* **GIVEN PROBLEM**: Copy out every item below character for character, omitting the pictures from your answer.

Data listing
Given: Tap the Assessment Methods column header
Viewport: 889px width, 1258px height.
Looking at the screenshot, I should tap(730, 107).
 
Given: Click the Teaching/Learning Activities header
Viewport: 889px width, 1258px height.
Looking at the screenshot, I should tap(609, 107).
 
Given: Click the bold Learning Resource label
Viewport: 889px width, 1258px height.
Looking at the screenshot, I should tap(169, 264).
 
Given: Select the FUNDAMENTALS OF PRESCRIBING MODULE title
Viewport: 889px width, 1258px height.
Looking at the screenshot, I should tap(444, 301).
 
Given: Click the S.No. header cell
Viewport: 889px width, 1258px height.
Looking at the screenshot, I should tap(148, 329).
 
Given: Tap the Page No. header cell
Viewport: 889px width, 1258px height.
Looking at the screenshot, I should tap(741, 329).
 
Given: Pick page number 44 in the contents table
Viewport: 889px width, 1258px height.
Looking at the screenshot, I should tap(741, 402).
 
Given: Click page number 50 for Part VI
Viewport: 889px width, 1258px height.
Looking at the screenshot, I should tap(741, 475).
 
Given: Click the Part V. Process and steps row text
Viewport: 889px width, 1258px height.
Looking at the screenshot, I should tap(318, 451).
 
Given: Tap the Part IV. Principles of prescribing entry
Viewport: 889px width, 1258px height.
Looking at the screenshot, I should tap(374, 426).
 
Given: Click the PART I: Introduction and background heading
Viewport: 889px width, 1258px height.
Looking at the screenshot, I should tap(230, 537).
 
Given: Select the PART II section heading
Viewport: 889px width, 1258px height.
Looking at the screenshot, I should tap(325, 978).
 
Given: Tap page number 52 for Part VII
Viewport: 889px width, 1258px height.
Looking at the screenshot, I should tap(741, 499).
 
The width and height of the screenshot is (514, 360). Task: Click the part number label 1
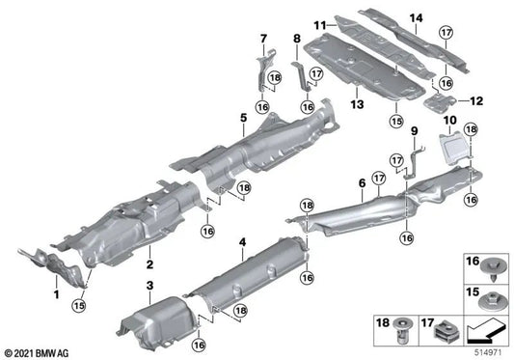point(56,292)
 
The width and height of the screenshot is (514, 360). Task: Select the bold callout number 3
point(149,285)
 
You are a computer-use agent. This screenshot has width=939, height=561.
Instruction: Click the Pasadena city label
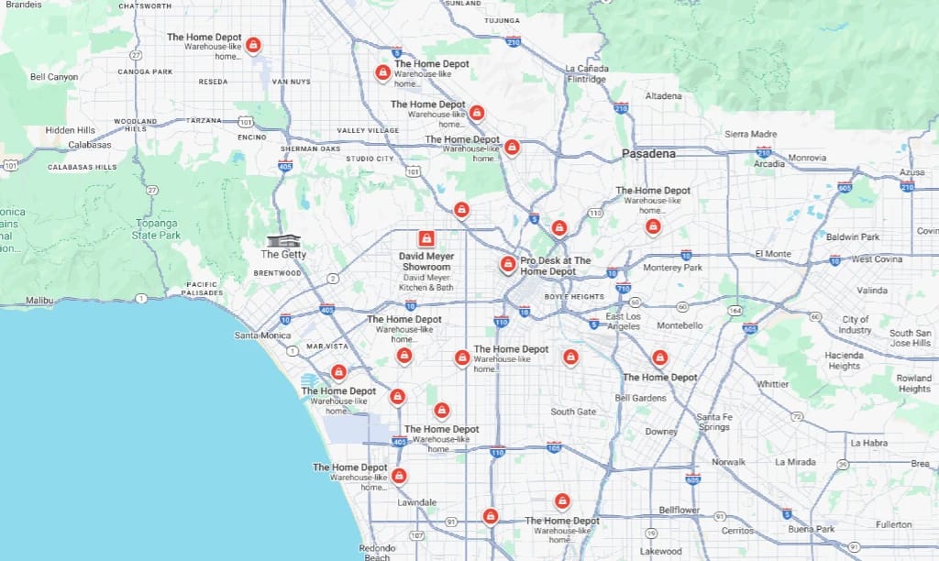[x=648, y=154]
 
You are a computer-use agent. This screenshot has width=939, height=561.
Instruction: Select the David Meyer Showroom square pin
[x=425, y=238]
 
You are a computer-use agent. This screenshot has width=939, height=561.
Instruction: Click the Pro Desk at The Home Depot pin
[x=507, y=264]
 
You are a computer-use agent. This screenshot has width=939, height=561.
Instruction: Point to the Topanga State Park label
[x=157, y=229]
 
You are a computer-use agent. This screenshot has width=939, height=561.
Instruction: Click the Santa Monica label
[x=262, y=336]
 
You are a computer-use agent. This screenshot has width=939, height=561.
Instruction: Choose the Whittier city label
[x=772, y=384]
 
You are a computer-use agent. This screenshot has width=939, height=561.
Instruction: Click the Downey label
[x=660, y=432]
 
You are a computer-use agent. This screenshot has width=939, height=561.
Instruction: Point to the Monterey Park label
[x=673, y=268]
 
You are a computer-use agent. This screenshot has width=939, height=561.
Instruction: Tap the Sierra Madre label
[x=751, y=134]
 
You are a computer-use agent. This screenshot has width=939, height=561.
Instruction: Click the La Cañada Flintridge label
[x=586, y=73]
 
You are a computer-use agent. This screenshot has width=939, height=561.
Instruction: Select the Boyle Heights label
[x=574, y=296]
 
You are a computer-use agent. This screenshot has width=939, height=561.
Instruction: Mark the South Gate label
[x=573, y=412]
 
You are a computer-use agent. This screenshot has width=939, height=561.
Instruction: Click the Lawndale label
[x=416, y=502]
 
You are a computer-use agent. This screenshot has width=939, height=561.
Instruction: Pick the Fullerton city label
[x=893, y=524]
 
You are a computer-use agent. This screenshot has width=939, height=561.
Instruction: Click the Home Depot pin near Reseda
[x=254, y=44]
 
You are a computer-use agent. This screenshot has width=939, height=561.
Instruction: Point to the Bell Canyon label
[x=54, y=77]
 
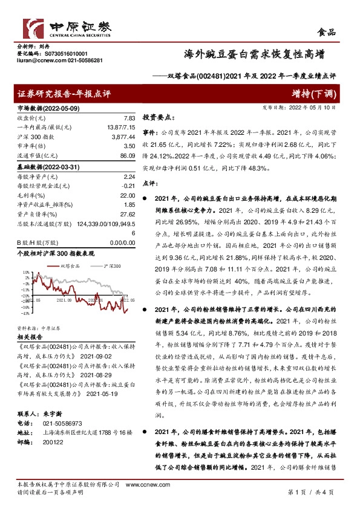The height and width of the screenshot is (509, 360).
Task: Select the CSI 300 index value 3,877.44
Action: [122, 138]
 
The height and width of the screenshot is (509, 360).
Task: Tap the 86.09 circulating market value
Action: [126, 156]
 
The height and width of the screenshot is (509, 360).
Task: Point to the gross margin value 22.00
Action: [125, 196]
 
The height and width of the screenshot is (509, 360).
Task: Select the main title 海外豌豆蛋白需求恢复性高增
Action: [252, 55]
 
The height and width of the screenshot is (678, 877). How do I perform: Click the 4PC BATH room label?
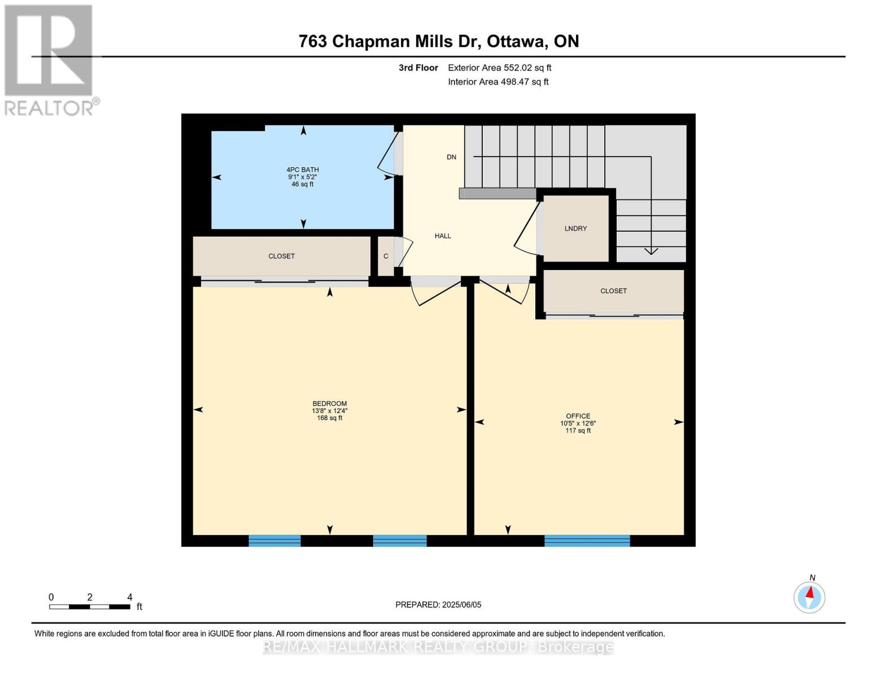click(303, 169)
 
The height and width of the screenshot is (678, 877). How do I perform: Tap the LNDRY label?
click(575, 229)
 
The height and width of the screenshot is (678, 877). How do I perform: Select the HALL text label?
click(443, 236)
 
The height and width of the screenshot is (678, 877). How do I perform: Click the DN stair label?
click(451, 157)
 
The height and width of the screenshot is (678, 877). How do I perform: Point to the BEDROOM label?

* **ANSWER**:
Given: Tap the Assessment Methods column header
Viewport: 889px width, 1258px height.
Looking at the screenshot, I should tap(730, 107).
 
Given: Click the Teaching/Learning Activities header
Viewport: 889px width, 1258px height.
Looking at the screenshot, I should tap(609, 107).
 
Given: Click the bold Learning Resource label
Viewport: 889px width, 1258px height.
Looking at the screenshot, I should tap(169, 264).
 
Given: Select the FUNDAMENTALS OF PRESCRIBING MODULE title
Viewport: 889px width, 1258px height.
Looking at the screenshot, I should tap(444, 301).
 
Given: Click the S.No. header cell
Viewport: 889px width, 1258px height.
Looking at the screenshot, I should tap(148, 329).
 
Given: Tap the Page No. header cell
Viewport: 889px width, 1258px height.
Looking at the screenshot, I should tap(741, 329).
 
Given: Pick page number 44 in the contents table
Viewport: 889px width, 1258px height.
Looking at the screenshot, I should tap(741, 402).
 
Given: Click page number 50 for Part VI
Viewport: 889px width, 1258px height.
Looking at the screenshot, I should tap(741, 475).
 
Given: Click the Part V. Process and steps row text
Viewport: 889px width, 1258px height.
Looking at the screenshot, I should tap(318, 451).
 
Given: Tap the Part IV. Principles of prescribing entry
Viewport: 889px width, 1258px height.
Looking at the screenshot, I should tap(374, 426).
 
Given: Click the PART I: Introduction and background heading
Viewport: 889px width, 1258px height.
Looking at the screenshot, I should tap(230, 537).
 
Given: Select the PART II section heading
Viewport: 889px width, 1258px height.
Looking at the screenshot, I should tap(325, 978).
 
Given: Tap page number 52 for Part VII
Viewport: 889px width, 1258px height.
Looking at the screenshot, I should tap(741, 499).
 
The width and height of the screenshot is (514, 360). Task: Click the part number label 1
point(56,292)
 
The width and height of the screenshot is (514, 360). Task: Select the bold callout number 3
point(149,285)
 
You are a computer-use agent. This screenshot has width=939, height=561.
Instruction: Click the Pasadena city label
[x=648, y=154]
 
You are a computer-use agent. This screenshot has width=939, height=561.
Instruction: Select the David Meyer Showroom square pin
[x=425, y=238]
 
You are a computer-use agent. This screenshot has width=939, height=561.
Instruction: Click the Pro Desk at The Home Depot pin
[x=507, y=264]
 
You are a computer-use agent. This screenshot has width=939, height=561.
Instruction: Point to the Topanga State Park label
[x=157, y=229]
 
You are a computer-use agent. This screenshot has width=939, height=561.
Instruction: Click the Santa Monica label
[x=262, y=336]
 
You are a computer-use agent. This screenshot has width=939, height=561.
Instruction: Choose the Whittier city label
[x=772, y=384]
 
You are a computer-use agent. This screenshot has width=939, height=561.
Instruction: Click the Downey label
[x=660, y=432]
 
You are a computer-use agent. This screenshot has width=939, height=561.
Instruction: Point to the Monterey Park label
[x=673, y=268]
 
You are a computer-use agent. This screenshot has width=939, height=561.
Instruction: Tap the Sierra Madre label
[x=751, y=134]
 
You are a computer-use agent. This screenshot has width=939, height=561.
Instruction: Click the La Cañada Flintridge label
[x=586, y=73]
 
You are a computer-use agent. This screenshot has width=939, height=561.
Instruction: Select the Boyle Heights label
[x=574, y=296]
 
You are a computer-use agent. This screenshot has width=939, height=561.
Instruction: Mark the South Gate label
[x=573, y=412]
 
You are a computer-use agent. This screenshot has width=939, height=561.
Instruction: Click the Lawndale label
[x=416, y=502]
 
You are a computer-use agent. This screenshot has width=939, height=561.
Instruction: Pick the Fullerton city label
[x=893, y=524]
 
You are a computer-use agent. This screenshot has width=939, height=561.
Instruction: Click the Home Depot pin near Reseda
[x=254, y=44]
 
You are a computer-use agent. This screenshot has width=939, height=561.
Instruction: Point to the Bell Canyon label
[x=54, y=77]
 
The height and width of the screenshot is (509, 360).
Task: Select the CSI 300 index value 3,877.44
Action: [122, 138]
 
The height and width of the screenshot is (509, 360).
Task: Tap the 86.09 circulating market value
Action: [126, 156]
 
The height and width of the screenshot is (509, 360).
Task: Point to the gross margin value 22.00
Action: [125, 196]
 
The height and width of the screenshot is (509, 360).
Task: Select the main title 海外豌豆蛋白需求恢复性高增
Action: [252, 55]
 
The height and width of the screenshot is (678, 877). How do I perform: Click the 4PC BATH room label?
click(303, 169)
 
The height and width of the screenshot is (678, 877). How do I perform: Tap the LNDRY label?
click(575, 229)
 
The height and width of the screenshot is (678, 877). How do I perform: Select the HALL text label?
click(443, 236)
 
The height and width of the screenshot is (678, 877). How do I perform: Click the DN stair label?
click(451, 157)
 
The height and width of the screenshot is (678, 877). How do I perform: Point to the BEDROOM label?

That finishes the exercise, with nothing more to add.